▶ [Exercise details]
The data is to be retyped in full, exactly.

++++ Data for the task ++++

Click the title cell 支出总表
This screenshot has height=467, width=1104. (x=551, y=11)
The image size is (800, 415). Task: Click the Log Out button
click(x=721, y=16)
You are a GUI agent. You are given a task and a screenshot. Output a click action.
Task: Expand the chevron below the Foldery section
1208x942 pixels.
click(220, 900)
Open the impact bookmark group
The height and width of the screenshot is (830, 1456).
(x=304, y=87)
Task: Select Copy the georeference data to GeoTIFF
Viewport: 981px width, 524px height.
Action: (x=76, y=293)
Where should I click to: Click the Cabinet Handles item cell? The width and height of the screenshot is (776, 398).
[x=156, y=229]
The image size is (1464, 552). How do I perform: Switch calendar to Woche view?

++++

▶ [Final answer]
Click the title cell 支出总表
This screenshot has height=467, width=1104. (x=551, y=11)
The image size is (800, 415). Task: Click the Log Out button
click(x=721, y=16)
You are a GUI agent. You are given a task and a screenshot. Output a click action.
Task: Expand the chevron below the Foldery section
1208x942 pixels.
click(220, 900)
Open the impact bookmark group
The height and width of the screenshot is (830, 1456).
(x=304, y=87)
Task: Select Copy the georeference data to GeoTIFF
Viewport: 981px width, 524px height.
Action: (x=76, y=293)
Where should I click to: Click the Cabinet Handles item cell? The width and height of the screenshot is (776, 398).
[x=156, y=229]
The image size is (1464, 552). How do I perform: Switch calendar to Woche view?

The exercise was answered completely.